Furthermore, it has been shown that TSPAN8 and its regulators control early melanoma
invasion. This indicates that TSPAN8 is a promising novel therapeutic target by regulating
downstream of the RAF-MEK-ERK signaling pathway (18). However, it is unknown if the
function of TSPAN8 in NPC is associated with EBV virus status. This topic remains
one of interest given the prevalence of EBV infection in patients with NPC. Notably,
the authors of this study have demonstrated that TSPAN8 may play a role in tumor progression
and metastasis through AKT/MAPK pathway in NPC, which implicates a new mechanism of
TSPAN8 in regulating cancer cells.
Interestingly, the role of TSPAN8 in promoting cancer stemness has been highlighted
recently (16,24,25). Cancer stem cells (CSCs) are a small cell population within the
tumor microenvironment (TME). Emerging evidence has suggested that CSCs serve as the
basis of cancer metastasis, solid tumor progression, and therapeutic resistance. TSPAN8
has been used as a marker of CSCs and was found to promote cancer stemness through
regulating stemness genes: NANOG, OCT4, and ALDHA1 (16,24). It is also an important
exosome component to mediate crosstalk between CSCs and their neighboring cells (25).

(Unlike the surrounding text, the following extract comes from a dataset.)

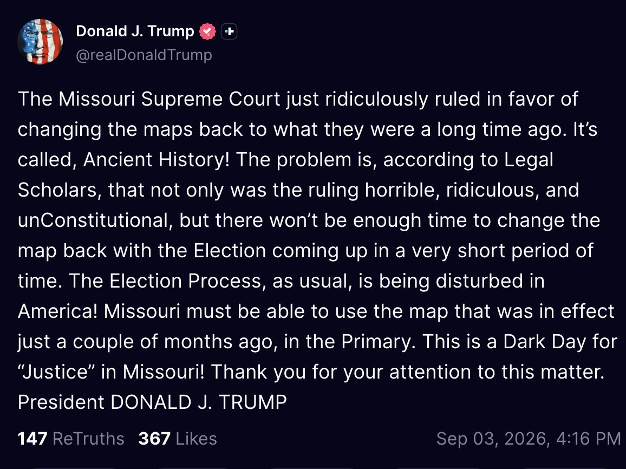
Task: Click the plus badge beside the name
Action: coord(229,31)
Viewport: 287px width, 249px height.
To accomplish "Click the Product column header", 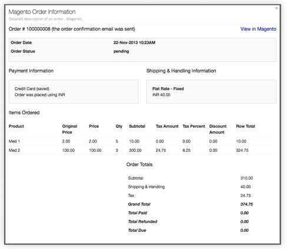I will (16, 126).
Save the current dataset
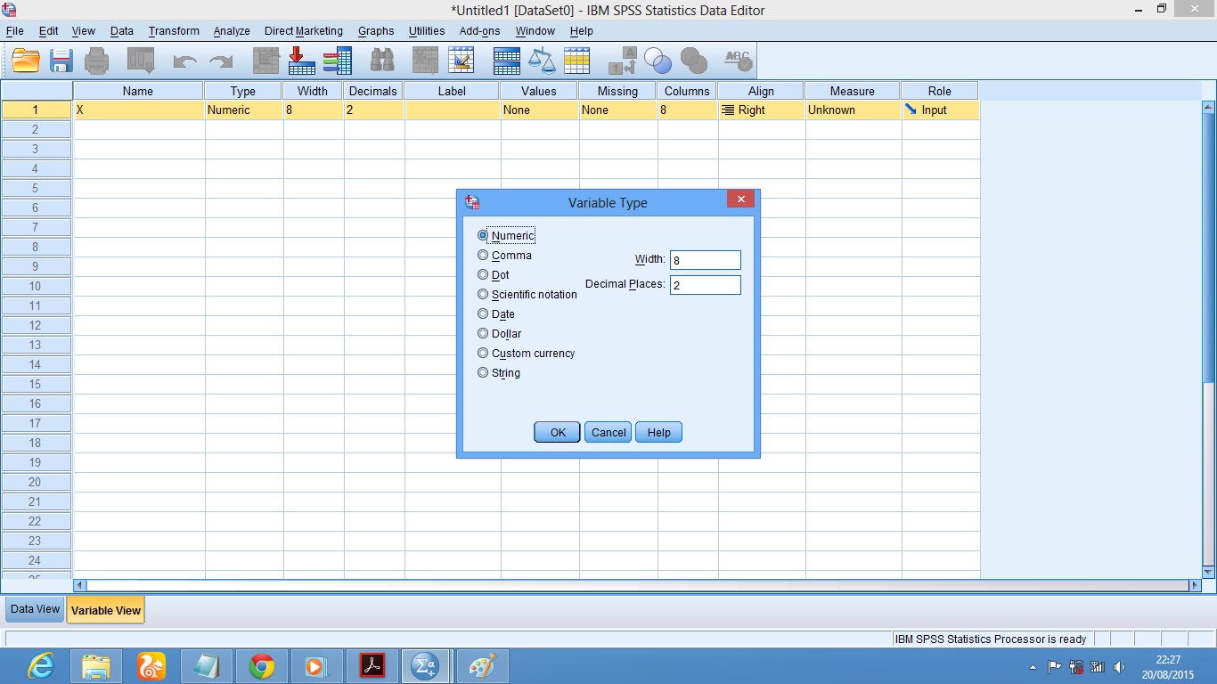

Furthermore, the expression of TSPAN8 is upregulated in breast CSCs and enhances stemness
maintenance through the activation of Hedgehog signaling (16). Therefore, it is suggested
that TSPAN8 is a potential therapeutic target to overcome treatment resistance contributed
by CSCs. It remains undecided that TSPAN8 contributes to distant metastasis and treatment
failure in NPC by functioning as CSC stemness guide. It would be worthy to further
explore this in order to develop effective therapeutic target to control distant metastasis.
Collectively, this study has shown that TSPAN8 promotes NPC progression and metastasis
through AKT/MAPK pathway. TSPAN8 is a potential biomarker for predicting metastasis
and prognosis of NPC patients, as well as a therapeutic target for NPC treatment.